C’est arrivé à Rome dans les premières heures du 5 mars 2016. Deux chics vingtenaires – Manuel Foffo, un étudiant en droit fils d’un homme d’affaires bien connu, et Marco Prato, un fils de relations publiques d’un professeur d’université respecté – ont invité Luca Varani, un gars d’origine modeste qui se prostituait parfois, à se joindre à la soirée alcool et cocaïne qui se déroulait dans la maison de l’un d’eux. La soirée s’est terminée avec Varani poignardé et martelé à mort. Le motif? Aucun. Peut-être expérimentez-vous ce que vous ressentiez. Ils n’étaient pas sûrs.
Le crime a choqué l’Italie et obsédé l’écrivain Nicola Lagioia.
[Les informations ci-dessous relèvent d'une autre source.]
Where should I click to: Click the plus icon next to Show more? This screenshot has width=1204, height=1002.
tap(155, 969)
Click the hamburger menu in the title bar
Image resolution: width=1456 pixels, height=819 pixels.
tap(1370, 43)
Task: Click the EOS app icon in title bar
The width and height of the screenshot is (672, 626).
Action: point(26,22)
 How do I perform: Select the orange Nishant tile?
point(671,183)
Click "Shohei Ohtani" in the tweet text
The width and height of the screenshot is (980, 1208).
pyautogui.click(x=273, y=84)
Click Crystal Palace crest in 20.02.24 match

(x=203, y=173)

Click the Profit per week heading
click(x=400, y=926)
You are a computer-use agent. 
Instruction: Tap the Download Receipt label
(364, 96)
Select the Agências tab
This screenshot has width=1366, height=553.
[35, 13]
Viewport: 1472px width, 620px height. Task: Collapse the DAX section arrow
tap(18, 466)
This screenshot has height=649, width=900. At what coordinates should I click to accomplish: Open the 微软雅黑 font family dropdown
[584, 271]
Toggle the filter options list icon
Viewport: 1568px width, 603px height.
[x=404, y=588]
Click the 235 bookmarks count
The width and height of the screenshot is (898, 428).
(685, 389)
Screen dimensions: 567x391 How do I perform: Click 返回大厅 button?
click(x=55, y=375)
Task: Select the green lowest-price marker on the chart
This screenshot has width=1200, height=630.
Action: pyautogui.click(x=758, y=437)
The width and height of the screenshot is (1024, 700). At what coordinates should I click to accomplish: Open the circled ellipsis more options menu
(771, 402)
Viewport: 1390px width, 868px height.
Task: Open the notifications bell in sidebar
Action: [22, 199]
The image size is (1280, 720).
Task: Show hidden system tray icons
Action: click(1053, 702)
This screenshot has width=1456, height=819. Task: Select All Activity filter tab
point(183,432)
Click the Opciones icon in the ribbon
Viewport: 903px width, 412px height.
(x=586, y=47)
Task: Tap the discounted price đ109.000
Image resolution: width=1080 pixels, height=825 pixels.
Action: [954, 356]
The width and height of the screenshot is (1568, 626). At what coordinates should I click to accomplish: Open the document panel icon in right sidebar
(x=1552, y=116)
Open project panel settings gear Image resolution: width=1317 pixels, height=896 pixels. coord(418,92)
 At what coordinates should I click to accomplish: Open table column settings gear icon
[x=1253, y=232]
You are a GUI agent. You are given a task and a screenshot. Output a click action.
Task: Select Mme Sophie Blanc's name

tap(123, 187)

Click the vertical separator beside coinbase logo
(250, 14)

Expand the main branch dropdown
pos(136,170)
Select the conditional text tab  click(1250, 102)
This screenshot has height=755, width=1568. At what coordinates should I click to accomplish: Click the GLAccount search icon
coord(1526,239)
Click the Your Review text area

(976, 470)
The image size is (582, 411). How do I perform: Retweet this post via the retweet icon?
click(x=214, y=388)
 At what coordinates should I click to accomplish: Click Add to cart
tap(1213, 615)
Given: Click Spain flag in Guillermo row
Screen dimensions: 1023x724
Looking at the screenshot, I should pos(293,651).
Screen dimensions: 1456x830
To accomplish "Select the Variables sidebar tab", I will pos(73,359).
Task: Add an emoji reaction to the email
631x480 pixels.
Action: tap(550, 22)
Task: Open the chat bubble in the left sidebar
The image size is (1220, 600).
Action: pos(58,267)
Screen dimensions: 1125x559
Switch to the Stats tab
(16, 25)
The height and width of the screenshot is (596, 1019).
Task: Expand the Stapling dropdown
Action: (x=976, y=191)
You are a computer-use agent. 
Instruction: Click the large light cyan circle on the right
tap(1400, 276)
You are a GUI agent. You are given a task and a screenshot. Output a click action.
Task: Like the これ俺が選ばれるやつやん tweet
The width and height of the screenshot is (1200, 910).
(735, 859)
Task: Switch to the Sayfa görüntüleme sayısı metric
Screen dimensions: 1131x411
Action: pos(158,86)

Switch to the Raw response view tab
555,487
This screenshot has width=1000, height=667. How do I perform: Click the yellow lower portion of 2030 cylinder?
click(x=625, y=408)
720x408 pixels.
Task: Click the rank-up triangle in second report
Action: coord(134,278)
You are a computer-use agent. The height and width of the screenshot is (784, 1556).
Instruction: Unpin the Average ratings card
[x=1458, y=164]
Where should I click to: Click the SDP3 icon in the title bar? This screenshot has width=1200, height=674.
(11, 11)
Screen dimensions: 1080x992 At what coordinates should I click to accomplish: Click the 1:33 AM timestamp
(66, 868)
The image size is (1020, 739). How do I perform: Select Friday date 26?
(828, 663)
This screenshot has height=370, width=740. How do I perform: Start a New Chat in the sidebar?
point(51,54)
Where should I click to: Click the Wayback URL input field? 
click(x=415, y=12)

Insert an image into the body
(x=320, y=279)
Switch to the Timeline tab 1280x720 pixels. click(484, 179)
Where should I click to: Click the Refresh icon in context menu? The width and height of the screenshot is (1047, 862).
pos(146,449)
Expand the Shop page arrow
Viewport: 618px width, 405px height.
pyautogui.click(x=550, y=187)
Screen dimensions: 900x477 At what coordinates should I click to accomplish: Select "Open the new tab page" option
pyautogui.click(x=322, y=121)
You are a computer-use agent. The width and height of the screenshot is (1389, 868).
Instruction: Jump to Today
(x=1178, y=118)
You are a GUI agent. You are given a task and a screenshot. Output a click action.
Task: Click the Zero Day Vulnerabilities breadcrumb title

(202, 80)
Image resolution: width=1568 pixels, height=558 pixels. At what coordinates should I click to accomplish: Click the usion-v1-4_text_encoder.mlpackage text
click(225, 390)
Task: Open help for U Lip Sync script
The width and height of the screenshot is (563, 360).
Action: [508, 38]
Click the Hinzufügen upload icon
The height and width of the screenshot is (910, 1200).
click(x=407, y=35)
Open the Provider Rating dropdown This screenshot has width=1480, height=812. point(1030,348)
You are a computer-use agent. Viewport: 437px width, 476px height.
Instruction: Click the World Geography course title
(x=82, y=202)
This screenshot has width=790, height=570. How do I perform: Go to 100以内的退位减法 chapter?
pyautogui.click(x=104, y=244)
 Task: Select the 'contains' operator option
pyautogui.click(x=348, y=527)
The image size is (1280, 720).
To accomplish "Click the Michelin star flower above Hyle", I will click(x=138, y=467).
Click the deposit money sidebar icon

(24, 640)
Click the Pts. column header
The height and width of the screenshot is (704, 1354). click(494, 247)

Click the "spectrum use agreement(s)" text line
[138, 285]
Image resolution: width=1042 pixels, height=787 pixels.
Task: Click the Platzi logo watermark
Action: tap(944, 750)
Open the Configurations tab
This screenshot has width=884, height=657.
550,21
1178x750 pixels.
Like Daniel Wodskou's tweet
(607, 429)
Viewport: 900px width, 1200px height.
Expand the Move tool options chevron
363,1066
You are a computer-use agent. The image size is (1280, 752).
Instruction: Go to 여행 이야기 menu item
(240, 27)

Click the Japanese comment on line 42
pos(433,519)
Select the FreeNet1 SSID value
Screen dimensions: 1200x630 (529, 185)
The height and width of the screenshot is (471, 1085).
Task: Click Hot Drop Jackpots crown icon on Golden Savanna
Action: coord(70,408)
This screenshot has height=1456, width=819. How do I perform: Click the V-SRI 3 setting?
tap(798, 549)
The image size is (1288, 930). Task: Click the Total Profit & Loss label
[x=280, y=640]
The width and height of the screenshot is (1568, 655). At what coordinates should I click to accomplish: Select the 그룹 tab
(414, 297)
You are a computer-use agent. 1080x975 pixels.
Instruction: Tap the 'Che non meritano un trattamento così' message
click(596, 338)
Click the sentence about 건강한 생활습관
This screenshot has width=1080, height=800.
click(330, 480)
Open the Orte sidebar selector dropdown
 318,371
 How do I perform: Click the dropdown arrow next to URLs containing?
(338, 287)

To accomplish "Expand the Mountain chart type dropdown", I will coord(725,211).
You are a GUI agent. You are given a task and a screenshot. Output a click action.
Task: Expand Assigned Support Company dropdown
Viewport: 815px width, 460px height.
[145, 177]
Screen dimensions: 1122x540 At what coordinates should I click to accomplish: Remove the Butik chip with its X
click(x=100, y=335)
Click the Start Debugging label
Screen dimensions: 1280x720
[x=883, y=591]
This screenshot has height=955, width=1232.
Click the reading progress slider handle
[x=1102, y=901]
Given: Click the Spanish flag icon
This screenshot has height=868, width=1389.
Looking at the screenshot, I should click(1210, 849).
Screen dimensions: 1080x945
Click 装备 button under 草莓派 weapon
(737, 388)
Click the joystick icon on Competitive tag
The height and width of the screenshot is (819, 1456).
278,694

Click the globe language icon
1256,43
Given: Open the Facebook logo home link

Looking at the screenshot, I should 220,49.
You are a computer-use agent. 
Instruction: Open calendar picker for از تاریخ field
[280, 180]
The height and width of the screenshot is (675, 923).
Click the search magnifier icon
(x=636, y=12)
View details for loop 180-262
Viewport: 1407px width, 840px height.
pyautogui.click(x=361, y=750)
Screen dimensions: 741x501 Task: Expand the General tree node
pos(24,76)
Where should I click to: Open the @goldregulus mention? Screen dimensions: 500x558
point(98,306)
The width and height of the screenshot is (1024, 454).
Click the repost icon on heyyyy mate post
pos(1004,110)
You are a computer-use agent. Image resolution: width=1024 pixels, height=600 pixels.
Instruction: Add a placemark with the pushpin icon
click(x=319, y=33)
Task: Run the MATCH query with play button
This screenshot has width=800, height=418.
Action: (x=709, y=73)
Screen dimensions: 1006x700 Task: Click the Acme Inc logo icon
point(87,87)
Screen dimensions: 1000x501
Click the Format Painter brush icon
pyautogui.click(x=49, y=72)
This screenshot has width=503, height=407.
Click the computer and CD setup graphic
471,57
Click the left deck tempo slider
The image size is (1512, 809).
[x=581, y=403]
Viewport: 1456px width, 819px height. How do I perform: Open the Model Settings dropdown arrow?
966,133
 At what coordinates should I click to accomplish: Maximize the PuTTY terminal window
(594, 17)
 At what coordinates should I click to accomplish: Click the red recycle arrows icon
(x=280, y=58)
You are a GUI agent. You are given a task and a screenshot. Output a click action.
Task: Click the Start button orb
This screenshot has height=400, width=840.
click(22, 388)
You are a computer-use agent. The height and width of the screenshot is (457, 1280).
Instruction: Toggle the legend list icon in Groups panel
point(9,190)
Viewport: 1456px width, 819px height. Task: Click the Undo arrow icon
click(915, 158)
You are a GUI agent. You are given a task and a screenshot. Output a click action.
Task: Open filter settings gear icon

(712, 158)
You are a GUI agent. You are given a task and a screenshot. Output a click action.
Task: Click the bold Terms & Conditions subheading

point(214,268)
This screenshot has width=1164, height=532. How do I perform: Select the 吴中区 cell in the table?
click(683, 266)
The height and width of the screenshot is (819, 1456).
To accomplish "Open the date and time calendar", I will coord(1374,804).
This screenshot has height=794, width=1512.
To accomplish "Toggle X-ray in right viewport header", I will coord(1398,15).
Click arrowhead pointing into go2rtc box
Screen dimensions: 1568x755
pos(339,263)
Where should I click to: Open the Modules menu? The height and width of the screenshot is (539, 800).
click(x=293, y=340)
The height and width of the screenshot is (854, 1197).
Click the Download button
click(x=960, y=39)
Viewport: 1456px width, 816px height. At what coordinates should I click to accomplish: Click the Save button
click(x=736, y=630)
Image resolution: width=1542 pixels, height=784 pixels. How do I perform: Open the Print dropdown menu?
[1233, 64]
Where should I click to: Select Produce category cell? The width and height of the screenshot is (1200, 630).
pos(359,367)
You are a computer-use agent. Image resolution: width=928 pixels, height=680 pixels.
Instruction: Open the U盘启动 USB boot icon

Comme Truman Capote dans ‘In Cold Blood’, Lagioia a passé plusieurs années à suivre l’affaire, à documenter ses protagonistes, à interroger leurs amis et leur famille… Essayer de trouver des réponses : pourquoi tuer un garçon qu’ils connaissaient à peine ? Pourquoi cette façon sauvage de le tuer ? Pourquoi cette cruauté ? Était-ce à cause de la drogue, de l’ennui des gens aisés, de l’inconscience, du mal pur ?
Le résultat de cette enquête est ‘La Cité des Vivants’ (Random House Literature), une chronique littéraire exceptionnelle, passionnée, prenante (cela faisait longtemps que je n’avais pas dévoré un livre de près de 500 pages avec ces envies) et pleine de réflexions lucides sur le crime de Varani et tout le bruit médiatique qu’il a généré autour de lui. Le portrait d’une amitié toxique entre deux jeunes profondément narcissiques, aux problèmes d’identité sexuelle et pleins de frustrations existentielles, habitants d’une ville aussi belle et irrésistible (Rome tient une grande place dans le livre) que chaotique et décadente.
“La ville des vivants” a aussi beaucoup d’autofiction. Suivant la voie ouverte par Capote et magistralement dégagée par d’autres tels qu’Emmanuel Carrere ou Javier Cercas, Lagioia rejoint la polyphonie des voix dans l’histoire, décrivant comment s’est déroulé le processus de réalisation du livre et quelles ont été ses impressions après avoir scruté l’abîme de la nature humaine. L’écrivain, comme nous tous, se reconnaît dans la victime. Il est facile de craindre qu’ils nous tuent, qu’ils nous volent, qu’ils nous trompent… « S’il vous plaît, que cela ne m’arrive pas ». Mais aussi chez les bourreaux. Peur qu’un mauvais jour, dû à une inconscience, à un accès de rage, pour quelque raison que ce soit, tu sois l’agresseur, le meurtrier. “S’il te plait, ne me laisse pas faire ça.”
“La cité des vivants” est sans aucun doute l’une des chroniques criminelles les plus impressionnantes de ces dernières années. Un extraordinaire roman de non-fiction à la hauteur des classiques du genre comme celui évoqué par Capote ou ‘El adversario’ de Carrere.